Teardowns and reverse engineering are impossible to avoid.
I'd agree with the shanghai factory being a source of export profits but then...it comes with huge risks. Increasingly I view the risk of operating in china or being dependent on china for parts/products as outweighing long term strategy. Same for Apple and MS. In fact....I think the conflict with human rights in China vs the west is likely to grow as long as Chinas communist party regresses to middle age mentality of China and the others.
 
Nice application of that pun. Bonus points for that! :cool:

It seems that some are seeing the word "structural" and haven't fully understood that anything designed into that space between the front and rear wheels will be "structural" on any car.

In a world awash in buzzwords the subtlety of Tesla's method of making the 4680 part of the structure in order to reduce mass while adding strength, improving handling, and getting more range can easily enough be glossed over.

Use of the term "structural" isn't the magic part. Just as VW saying they are the first "high-volume" auto maker to offer over the air updates isn't magic. (particularly if they were to only count the number of BEVs eligible for their updates and compare that count to those Tesla can provide OTA updates to. Tell me then who is "high-volume")

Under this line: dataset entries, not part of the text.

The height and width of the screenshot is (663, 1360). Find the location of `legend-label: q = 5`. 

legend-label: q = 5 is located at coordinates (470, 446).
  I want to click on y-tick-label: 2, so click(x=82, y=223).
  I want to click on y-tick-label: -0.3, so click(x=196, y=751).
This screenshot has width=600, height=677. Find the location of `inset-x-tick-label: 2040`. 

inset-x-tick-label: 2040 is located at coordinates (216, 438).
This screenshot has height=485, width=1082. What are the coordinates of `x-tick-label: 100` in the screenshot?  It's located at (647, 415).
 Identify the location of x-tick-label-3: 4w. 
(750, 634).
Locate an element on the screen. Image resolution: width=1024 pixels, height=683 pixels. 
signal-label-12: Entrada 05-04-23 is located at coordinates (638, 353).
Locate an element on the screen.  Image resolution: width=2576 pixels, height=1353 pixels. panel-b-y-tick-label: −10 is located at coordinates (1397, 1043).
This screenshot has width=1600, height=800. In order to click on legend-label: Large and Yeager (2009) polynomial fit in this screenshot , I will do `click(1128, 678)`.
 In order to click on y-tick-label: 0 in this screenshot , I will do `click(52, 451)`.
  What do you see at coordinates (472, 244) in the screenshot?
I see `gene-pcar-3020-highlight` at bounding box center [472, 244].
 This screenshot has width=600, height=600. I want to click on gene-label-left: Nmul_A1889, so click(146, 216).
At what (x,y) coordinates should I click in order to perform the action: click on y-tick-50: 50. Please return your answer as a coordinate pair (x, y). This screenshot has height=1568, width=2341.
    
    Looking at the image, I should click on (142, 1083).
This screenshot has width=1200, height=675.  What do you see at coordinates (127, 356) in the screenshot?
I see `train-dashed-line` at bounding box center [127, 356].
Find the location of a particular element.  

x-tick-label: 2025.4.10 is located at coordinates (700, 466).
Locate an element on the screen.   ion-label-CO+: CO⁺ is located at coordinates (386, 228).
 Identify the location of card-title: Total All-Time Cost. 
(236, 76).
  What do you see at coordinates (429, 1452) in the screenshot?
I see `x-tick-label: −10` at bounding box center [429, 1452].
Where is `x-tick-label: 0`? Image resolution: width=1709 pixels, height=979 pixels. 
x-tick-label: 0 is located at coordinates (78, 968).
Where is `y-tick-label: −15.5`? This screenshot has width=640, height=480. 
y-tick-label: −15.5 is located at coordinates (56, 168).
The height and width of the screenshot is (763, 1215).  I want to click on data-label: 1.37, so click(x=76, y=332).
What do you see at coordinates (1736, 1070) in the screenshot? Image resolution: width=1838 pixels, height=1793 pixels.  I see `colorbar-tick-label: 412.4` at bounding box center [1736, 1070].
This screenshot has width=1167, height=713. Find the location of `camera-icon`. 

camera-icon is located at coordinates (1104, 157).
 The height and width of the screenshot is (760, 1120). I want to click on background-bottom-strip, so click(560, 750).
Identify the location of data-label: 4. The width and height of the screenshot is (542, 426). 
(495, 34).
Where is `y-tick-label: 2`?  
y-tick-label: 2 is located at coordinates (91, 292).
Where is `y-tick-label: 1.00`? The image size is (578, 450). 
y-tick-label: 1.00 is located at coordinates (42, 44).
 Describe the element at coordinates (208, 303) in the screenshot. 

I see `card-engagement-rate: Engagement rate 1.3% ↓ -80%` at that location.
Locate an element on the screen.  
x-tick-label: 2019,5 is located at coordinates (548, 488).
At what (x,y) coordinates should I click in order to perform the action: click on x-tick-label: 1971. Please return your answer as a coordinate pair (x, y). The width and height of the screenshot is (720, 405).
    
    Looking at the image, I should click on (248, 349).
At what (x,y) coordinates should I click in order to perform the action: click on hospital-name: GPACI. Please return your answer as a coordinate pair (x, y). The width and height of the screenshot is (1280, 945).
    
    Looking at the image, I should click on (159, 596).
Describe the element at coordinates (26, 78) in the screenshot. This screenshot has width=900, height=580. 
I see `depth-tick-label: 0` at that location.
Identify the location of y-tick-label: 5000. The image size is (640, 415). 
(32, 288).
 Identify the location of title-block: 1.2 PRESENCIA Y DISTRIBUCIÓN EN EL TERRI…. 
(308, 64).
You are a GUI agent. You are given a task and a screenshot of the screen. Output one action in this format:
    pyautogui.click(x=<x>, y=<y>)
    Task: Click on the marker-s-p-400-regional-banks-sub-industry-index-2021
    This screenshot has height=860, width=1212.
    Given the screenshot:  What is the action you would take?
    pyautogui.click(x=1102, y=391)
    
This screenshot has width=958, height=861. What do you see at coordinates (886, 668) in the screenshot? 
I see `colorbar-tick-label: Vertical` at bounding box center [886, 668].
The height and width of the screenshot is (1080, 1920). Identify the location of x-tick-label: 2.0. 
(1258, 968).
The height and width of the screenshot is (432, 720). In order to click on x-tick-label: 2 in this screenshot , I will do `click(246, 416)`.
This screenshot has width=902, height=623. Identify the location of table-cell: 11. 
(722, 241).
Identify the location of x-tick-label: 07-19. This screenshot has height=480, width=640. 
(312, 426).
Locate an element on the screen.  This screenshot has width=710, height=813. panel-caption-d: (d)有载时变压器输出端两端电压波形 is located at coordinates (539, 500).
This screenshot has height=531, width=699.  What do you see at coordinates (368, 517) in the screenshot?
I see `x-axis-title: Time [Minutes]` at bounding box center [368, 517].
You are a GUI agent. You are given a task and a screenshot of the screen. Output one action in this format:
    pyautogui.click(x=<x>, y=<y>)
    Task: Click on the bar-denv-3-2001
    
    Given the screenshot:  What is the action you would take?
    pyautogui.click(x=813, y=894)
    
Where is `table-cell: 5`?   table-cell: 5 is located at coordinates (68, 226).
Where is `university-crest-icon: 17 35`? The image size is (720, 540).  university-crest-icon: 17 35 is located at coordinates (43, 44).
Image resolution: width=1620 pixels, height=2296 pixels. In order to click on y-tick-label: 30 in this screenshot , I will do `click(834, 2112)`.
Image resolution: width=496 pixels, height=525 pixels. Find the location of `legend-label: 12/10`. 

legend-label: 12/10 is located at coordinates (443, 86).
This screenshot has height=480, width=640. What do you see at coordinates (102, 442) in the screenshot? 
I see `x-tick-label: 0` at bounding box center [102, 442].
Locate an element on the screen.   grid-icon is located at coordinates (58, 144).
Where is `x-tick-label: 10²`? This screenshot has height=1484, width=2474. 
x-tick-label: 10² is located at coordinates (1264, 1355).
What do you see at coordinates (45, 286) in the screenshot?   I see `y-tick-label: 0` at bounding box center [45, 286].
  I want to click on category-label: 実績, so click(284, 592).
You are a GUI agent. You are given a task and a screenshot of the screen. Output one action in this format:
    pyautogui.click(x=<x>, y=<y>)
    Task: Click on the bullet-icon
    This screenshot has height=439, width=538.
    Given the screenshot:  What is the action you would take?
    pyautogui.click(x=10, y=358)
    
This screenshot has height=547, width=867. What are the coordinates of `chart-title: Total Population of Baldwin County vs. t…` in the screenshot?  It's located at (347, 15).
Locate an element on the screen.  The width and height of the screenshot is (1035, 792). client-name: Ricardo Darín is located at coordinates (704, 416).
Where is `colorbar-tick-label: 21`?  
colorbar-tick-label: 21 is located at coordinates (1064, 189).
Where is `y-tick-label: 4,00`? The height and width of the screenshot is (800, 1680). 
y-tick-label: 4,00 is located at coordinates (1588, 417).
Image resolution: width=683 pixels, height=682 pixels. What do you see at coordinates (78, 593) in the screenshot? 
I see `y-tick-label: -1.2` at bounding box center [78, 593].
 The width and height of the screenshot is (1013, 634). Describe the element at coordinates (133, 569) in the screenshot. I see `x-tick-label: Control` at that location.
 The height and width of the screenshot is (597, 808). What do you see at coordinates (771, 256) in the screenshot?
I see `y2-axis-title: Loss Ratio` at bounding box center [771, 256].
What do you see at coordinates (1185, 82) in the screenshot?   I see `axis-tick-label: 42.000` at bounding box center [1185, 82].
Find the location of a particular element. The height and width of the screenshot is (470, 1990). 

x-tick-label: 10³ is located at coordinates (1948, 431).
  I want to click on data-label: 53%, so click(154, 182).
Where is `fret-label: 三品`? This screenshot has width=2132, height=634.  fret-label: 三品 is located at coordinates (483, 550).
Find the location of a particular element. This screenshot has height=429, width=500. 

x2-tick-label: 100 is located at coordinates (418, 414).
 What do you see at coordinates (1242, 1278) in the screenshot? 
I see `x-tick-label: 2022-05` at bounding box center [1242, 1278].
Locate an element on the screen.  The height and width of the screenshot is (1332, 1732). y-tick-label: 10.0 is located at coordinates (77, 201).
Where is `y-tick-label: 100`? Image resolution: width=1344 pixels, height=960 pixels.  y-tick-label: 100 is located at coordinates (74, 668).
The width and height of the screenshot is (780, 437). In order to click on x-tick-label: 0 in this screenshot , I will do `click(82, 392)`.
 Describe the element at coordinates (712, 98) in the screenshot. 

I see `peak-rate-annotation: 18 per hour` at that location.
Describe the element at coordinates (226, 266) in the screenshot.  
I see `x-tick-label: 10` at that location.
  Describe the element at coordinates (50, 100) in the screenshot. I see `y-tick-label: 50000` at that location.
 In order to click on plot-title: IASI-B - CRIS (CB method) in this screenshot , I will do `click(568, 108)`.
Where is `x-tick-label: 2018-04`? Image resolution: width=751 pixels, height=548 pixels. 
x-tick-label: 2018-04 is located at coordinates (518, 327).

I digress. Getting caught up with any such published terminology while not grasping the numbers that relate the significance of the effect on any given model is what makes it so easy to read the buzzwords and think that it appears to be the same. While this isn't a lie, it isn't the truth either.

So, for those coming up to speed, of course the metal parts holding the Mach-E batteries is a "structural" component.

The thing to look for is whether Ford has made the batteries themselves part of the structure in order to glean measurable benefits, so as to reduce weight, improve strength (torsional, tensile, etc.), and whether doing so has contributed to greater range, reduced polar moment, and other factors that improve the driving experience and overall safety for the occupants of the vehicle, as the technology will soon do on the Model Y.
Agree most people probably don't get the nuance.

The reason why I asked specifically what I did is because the assertion was the Ford pack was providing strength "as Tesla will be doing ‘soon’ with the new cell size".

So the specific issue of if the cells were structural members was called in to question.